3. People attending a fracture clinic were used as controls for age and gender. People with MS and RA were rejected as they would already have been diagnosed at time of testing and knowing they had a medical disorder might have influenced their assessment of the listed symptoms. Apparently, although the CFS patients had been ill on average 6 years, many had not been given a medical explanation, and often not even a diagnosis. This allowed the researchers to assess the patients’ views, before the input of a professional. However, one would not expect sensible people of normal intelligence to walk around for six years with a disabling illness without going to a doctor and asking (pressing) for a diagnosis. This is certainly not a behaviour commonly found in people with CFS (where help is sought fairly early on and diagnoses are offered, even if the patient doesn’t always agree with them). Another point to mention is that many acute-onset post infectious cases in the UK would have been diagnosed as having something like PVFS, and one can assume that many GPs would have ascribed their ongoing ill-health, at least, for the first couple of months, to a ‘medical’ condition. In other words, there is evidence in this report that the authors studied an unusual sample, and this should have been taken into account when discussing the results.

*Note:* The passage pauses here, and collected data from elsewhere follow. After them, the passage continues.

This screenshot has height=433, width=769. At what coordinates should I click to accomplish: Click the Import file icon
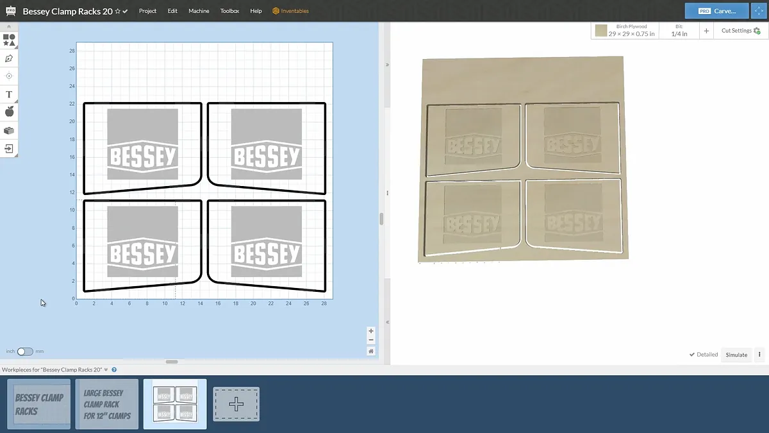pos(9,148)
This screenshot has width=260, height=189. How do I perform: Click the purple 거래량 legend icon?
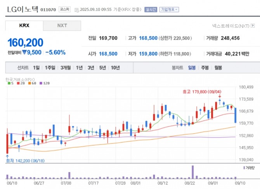(x=244, y=167)
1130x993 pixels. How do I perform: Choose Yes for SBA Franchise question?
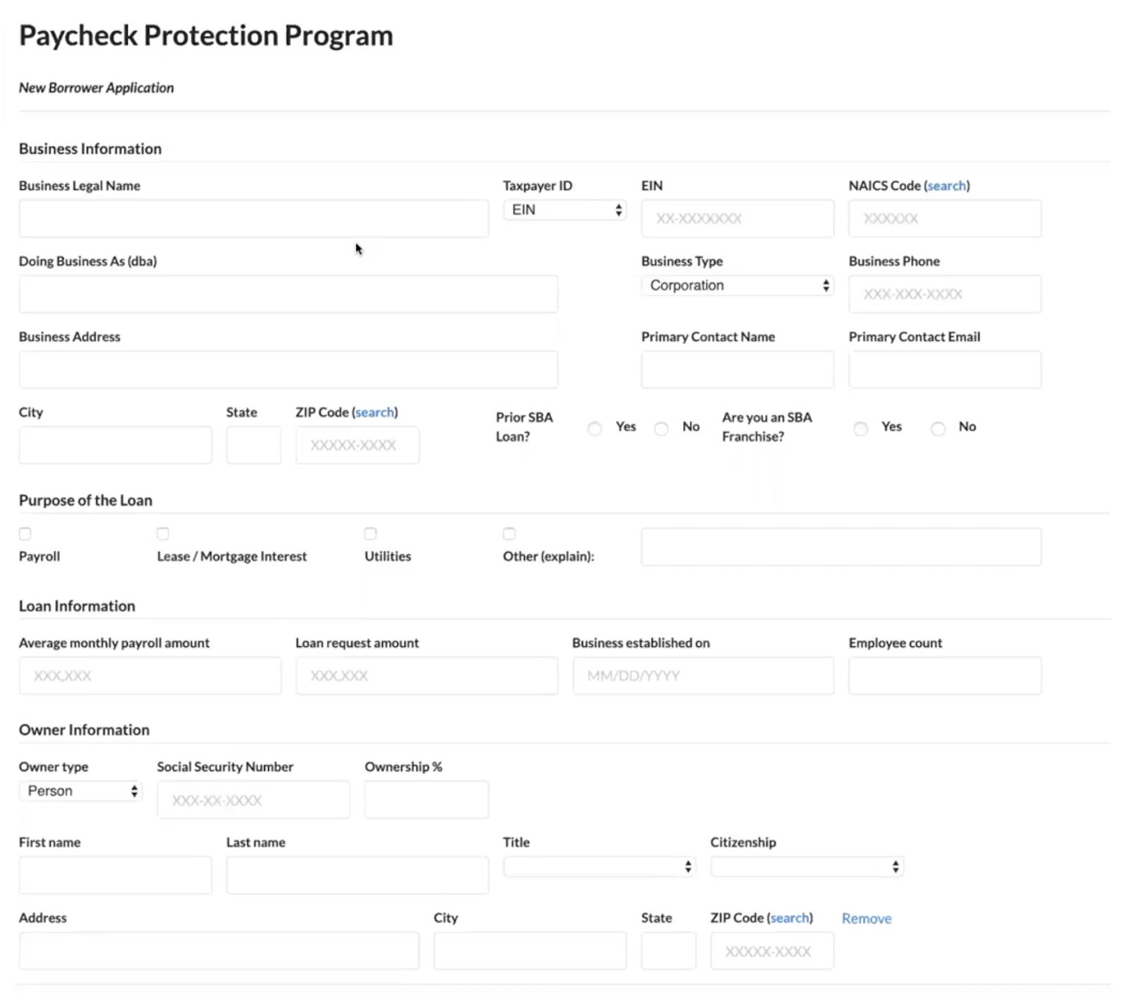861,429
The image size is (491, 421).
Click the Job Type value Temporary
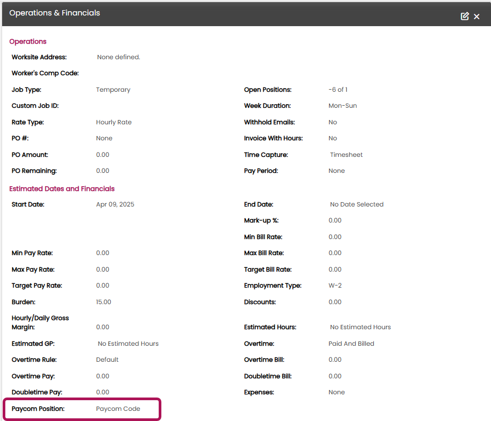point(113,89)
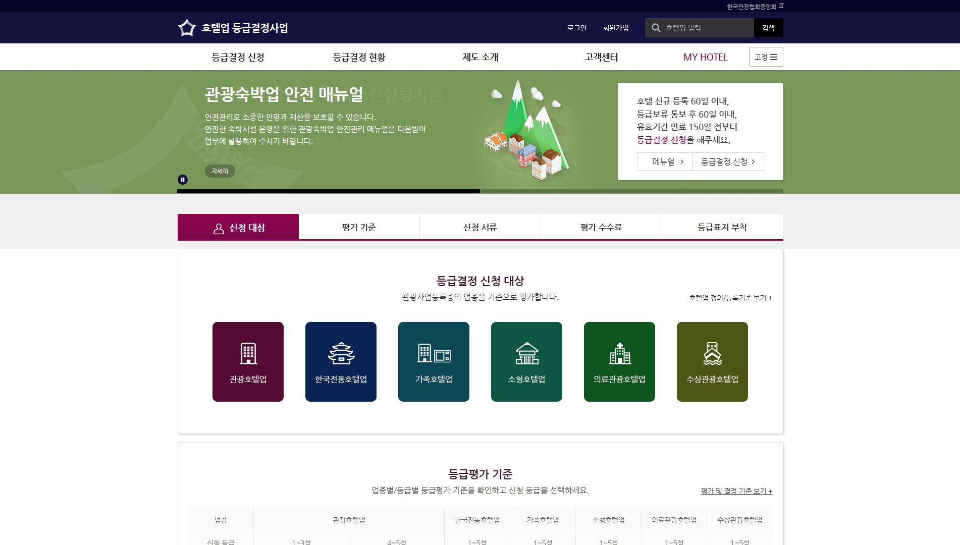960x545 pixels.
Task: Choose the 가족호텔업 icon tile
Action: pos(434,361)
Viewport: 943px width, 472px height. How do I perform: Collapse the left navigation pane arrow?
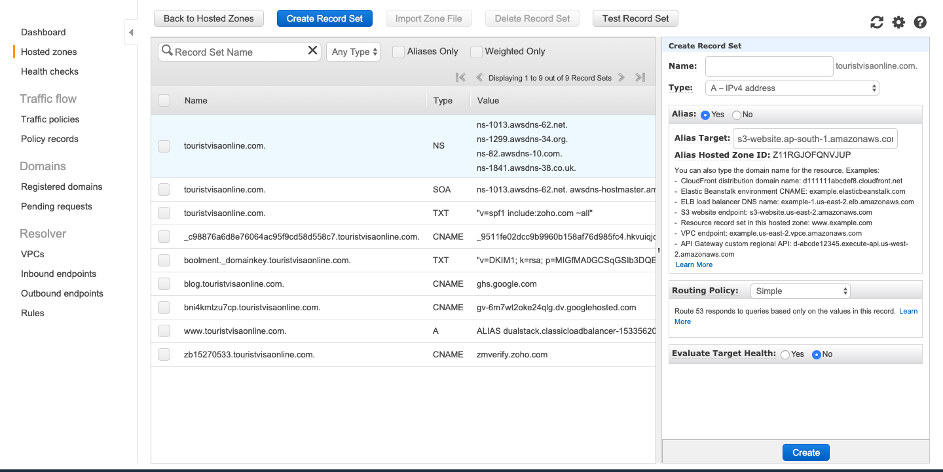131,32
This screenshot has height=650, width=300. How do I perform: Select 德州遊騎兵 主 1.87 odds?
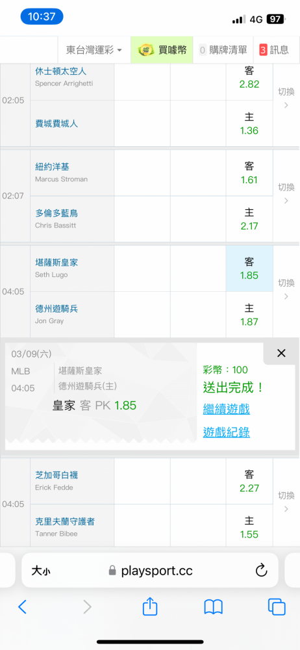click(x=249, y=315)
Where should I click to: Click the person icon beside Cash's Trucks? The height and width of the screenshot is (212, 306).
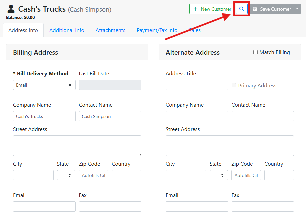[11, 9]
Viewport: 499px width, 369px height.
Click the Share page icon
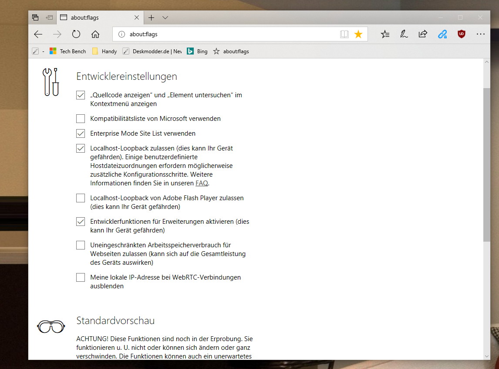(x=423, y=34)
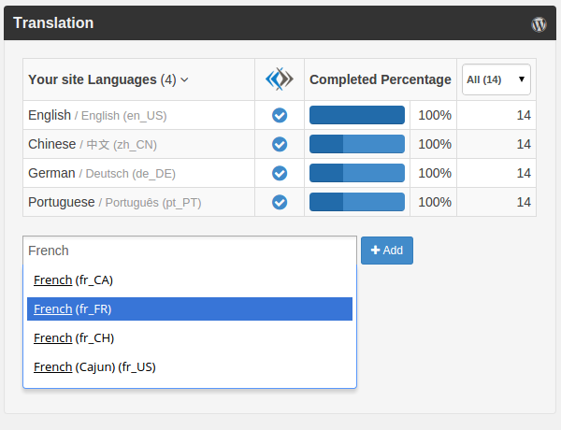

4. The figures for the duration of the illness are also interesting for another reason. The mean for the patient group was 73.4 months with a range from 4 to 480 months. (The mean for the people attending the fracture clinic was 4.3 months, range .25-170.) The inclusion of people with fatigue for four months suggests that some did not fulfil the Oxford criteria (which require a minimum of six months). The referees should have noted this, if nothing else.
5. There is no information as to the number of patients who were asked to participate but who declined. The inclusion of response rates is common practice in medical journals, and they might have been illuminating here.
6. The authors misrepresent the findings of other researchers (e.g. Sharpe et al) to emphasis the relationship between somatic attributions and poor outcome. Evidence to the contrary is not mentioned (Lawrie et al, Ray et al etc).
7. A sentence in the discussion suggests that the authors consider CFS to be a somatoform disorder. This ignores a lot of evidence to the contrary, not least, the general consensus amongst specialists that the term covers more than one condition. The literature as a whole does not support their view that patients with CFS tend to “view all symptoms as somatic in origin”.
From my perspective as an archivist, I can state that there is little support for the notion that attributions about the cause of CFS play a significant role in the perpetuation of fatigue. From my perspective as a scientist, I don’t think it’s valid to study patients using an out-of-date, flawed set of criteria, or to use data about symptoms they do not have in order to speculate about the possible effects of similar beliefs regarding symptoms, which they do have. In my opinion, the quality of the design means that the results if this study are meaningless. If they are interested in the likely effects of certain beliefs, they should assess them and follow the patients over time. Then the correlations make sense.
A final point. The publication of this article is another example of the biased editorial policies operating in the UK, which accept papers from the King’s team, even though they are vague, unhelpful, and in some regards, scientifically poor. Using out of date criteria, selecting unusual patients (without explanation) and ignoring important findings which undermine one one’s personal views is not accepted practice in other medical specialities. We should not accept them in relation to CFS.